New Orleans-Style Corruption Taints Katrina Recovery
Words traditionally used to describe the view of the Mississippi River from the waterfront promenade near Café du Monde are now being used to depict the corruption arising from Hurricane Katrina recovery efforts.
“It is just breathtaking,” said U.S. Senator Susan Collins. “The blatant fraud, the audacity of the schemes, the scale of the waste.”[1]
New Orleans is almost synonymous with corruption. It is common knowledge, for instance, that police officers are intentionally underpaid because their salaries are often handsomely supplemented by bribes.
Efforts to clean up the city over the decades frequently have been met with yet more corruption. At best, such efforts are perceived as a joke. Asked how he could ensure Katrina relief money wouldn’t be squandered, Mayor Ray Nagin replied with a laugh, “You know about our colorful past?”[2]
Not even the worst natural disaster in U.S. history, which killed some 2,000 people and caused US$80 billion in damage, could shame the New Orleans establishment into doing the right thing.

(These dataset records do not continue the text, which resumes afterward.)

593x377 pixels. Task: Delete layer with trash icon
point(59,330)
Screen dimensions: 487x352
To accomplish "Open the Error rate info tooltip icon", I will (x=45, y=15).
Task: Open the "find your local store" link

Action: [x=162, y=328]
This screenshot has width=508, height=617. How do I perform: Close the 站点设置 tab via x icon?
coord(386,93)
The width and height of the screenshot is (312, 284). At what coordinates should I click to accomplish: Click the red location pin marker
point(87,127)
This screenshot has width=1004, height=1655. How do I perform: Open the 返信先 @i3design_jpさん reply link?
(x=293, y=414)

Up to US$2 billion in federal assistance has been lost to fraud and waste – fully 6 percent of the aid devoted to communities struck by Hurricanes Katrina and Rita in the summer of 2005.[3]
Federal investigators have arrested more than 400 people on fraud charges. More than 250 people have been convicted. And some 22,000 reports of fraud, abuse and waste have flooded in to the federal Hurricane Fraud Hotline.[4]

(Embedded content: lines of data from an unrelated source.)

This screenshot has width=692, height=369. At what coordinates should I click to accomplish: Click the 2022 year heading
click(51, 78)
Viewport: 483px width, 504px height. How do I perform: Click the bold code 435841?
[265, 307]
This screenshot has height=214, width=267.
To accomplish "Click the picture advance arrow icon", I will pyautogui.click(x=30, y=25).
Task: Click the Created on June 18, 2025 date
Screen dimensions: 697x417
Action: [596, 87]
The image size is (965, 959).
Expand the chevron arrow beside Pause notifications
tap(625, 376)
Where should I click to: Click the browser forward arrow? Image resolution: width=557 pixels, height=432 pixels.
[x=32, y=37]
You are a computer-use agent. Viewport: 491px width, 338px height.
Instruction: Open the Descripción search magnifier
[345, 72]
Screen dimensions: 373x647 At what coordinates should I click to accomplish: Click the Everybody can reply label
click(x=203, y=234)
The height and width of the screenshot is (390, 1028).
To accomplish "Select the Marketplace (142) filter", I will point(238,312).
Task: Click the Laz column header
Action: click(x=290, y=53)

“We’ve seen every type of corruption imaginable,” said federal prosecutor Jim Letten, who indicted 44 public officials in the New Orleans area within a year’s time – from judges to police officers to teachers.
A state employee was charged with handing out phony unemployment benefit cards in exchange for bribes of up to US$300. A hotel owner was charged with billing the government nearly a quarter-million dollars for hurricane victims who never stayed there. And 1,100 prison inmates collected US$10 million to help pay rent and other expenses.

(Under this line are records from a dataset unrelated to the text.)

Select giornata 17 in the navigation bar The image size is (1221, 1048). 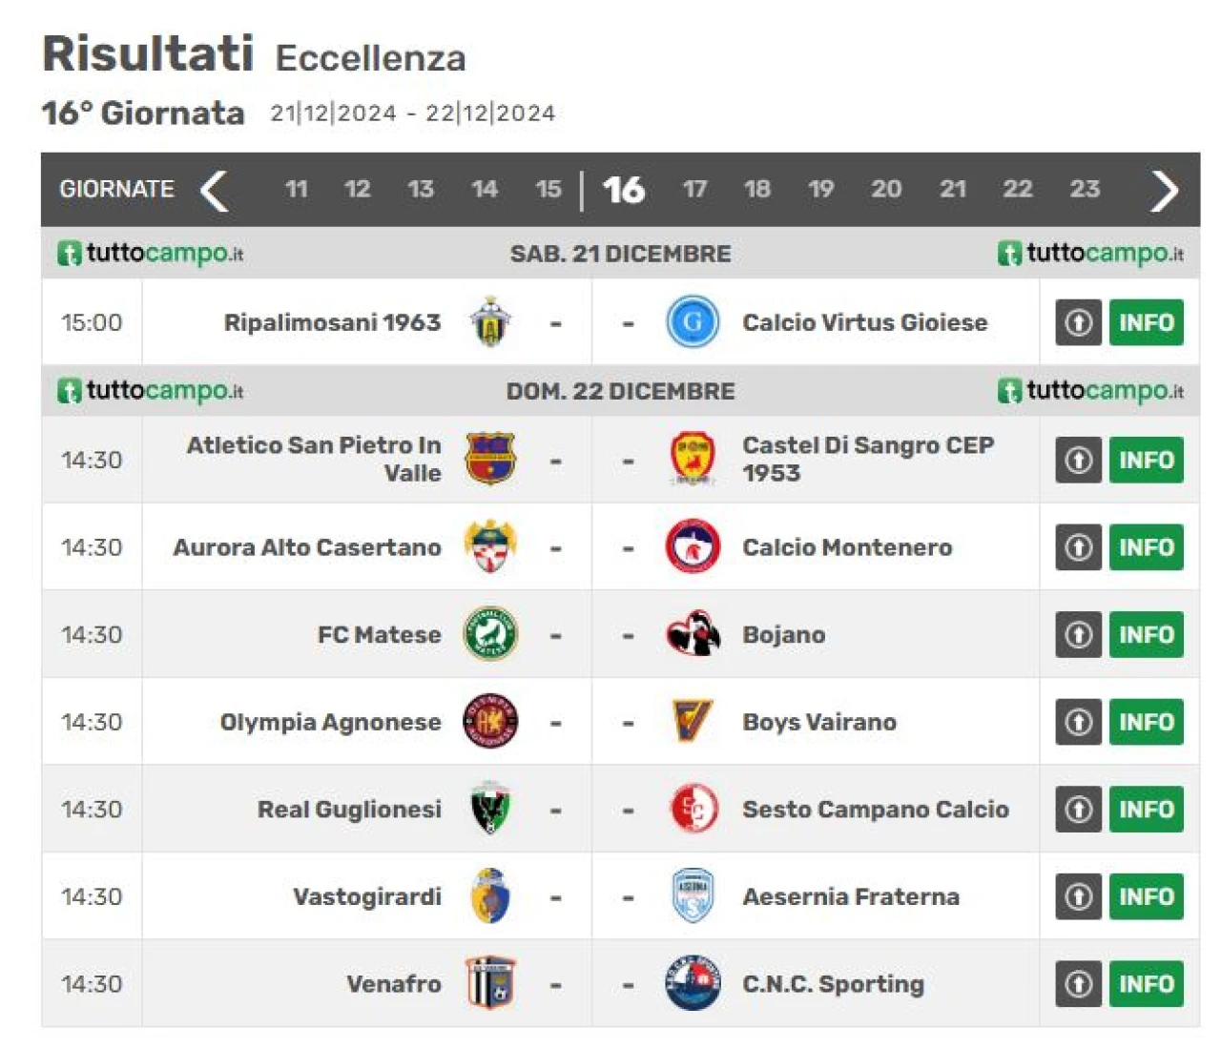(694, 189)
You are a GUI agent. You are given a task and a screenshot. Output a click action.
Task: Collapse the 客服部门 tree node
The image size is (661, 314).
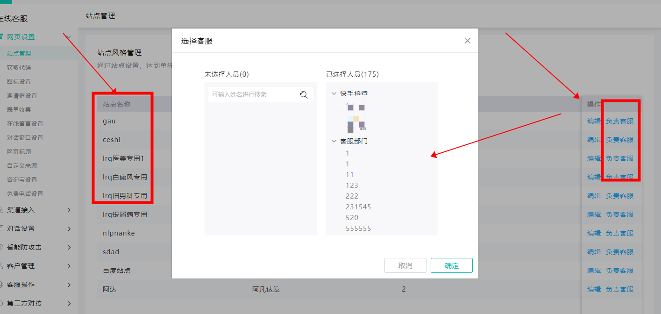tap(334, 141)
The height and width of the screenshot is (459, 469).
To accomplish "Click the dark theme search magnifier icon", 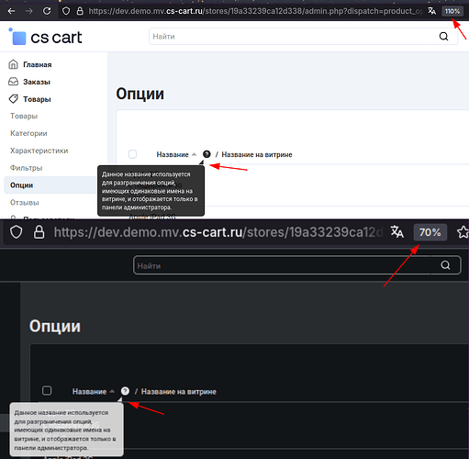I will 445,265.
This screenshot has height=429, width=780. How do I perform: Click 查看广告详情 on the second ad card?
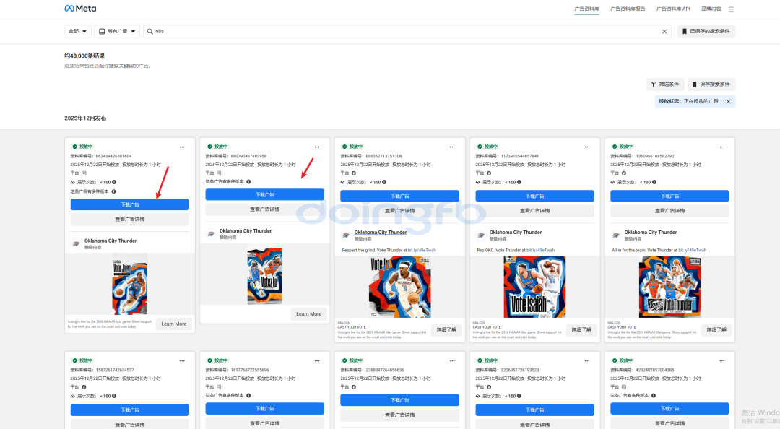click(264, 209)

“This started off as a disaster-relief program,” said U.S. Representative Michael McCaul, “but it turned into a cash cow.”[5]
Though no one has been charged with a crime, federal investigators are looking closely at a $146 million contract signed with an Atlanta-area company to provide bottled water to victims of Katrina and other disasters.
Members of Congress asked federal officials to investigate the Lipsey Mountain Spring Water Company of Norcross, Georgia, which won a 5-year contract in 2003 to be the government’s sole provider of emergency drinking water. Though the contract must be renewed annually during its term, it is a sole source deal for which no other company is permitted to bid.
A federal audit completed this past February revealed numerous irregularities mounting into the millions of dollars.
• On 58 occasions, Lipsey Mountain billed the government for using the same truck multiple times to deliver water – resulting in US$774,000 in questionable payments.
• Lipsey Mountain billed the government US$6.5 million for cargo flights that cost the company only US$4.9 million – a 26 percent profit auditors called “excessive.”
• Lipsey Mountain more than doubled its money on US$72,000 in transportation costs, billing the government US$149,000.
• Lipsey Mountain increased its price to ship water by air from 39 cents per liter to 49 cents, but then transported the water mainly by ground. This gave the company US$178,000 in additional profit.
In all, federal auditors say the government should recoup US$8.2 million from Lipsey Mountain. They also say the government should tighten up its accounting practices to ensure private contractors are not paid unless they submit proper invoices and other supporting documentation.[6]
There is no word yet on whether the government will pursue any action against Lipsey Mountain, or whether the contract will be extended when it comes up for review this April.
Meanwhile, a federal inquiry is underway into a no-bid contract won by the politically connected Shaw Group.
Based in the Lousiana state capital of Baton Rouge, Shaw won two US$100 million federal contracts to, among other projects, repair damaged levees and pump water out of New Orleans. The US$4.8 billion-a-year company was well known in Washington before Katrina. It has done more than US$100 million worth of reconstruction work in Iraq, and ranks 83rd among defense contractors doing business with the U.S. government, with $1.1 billion in projects from 1998-2003.[7]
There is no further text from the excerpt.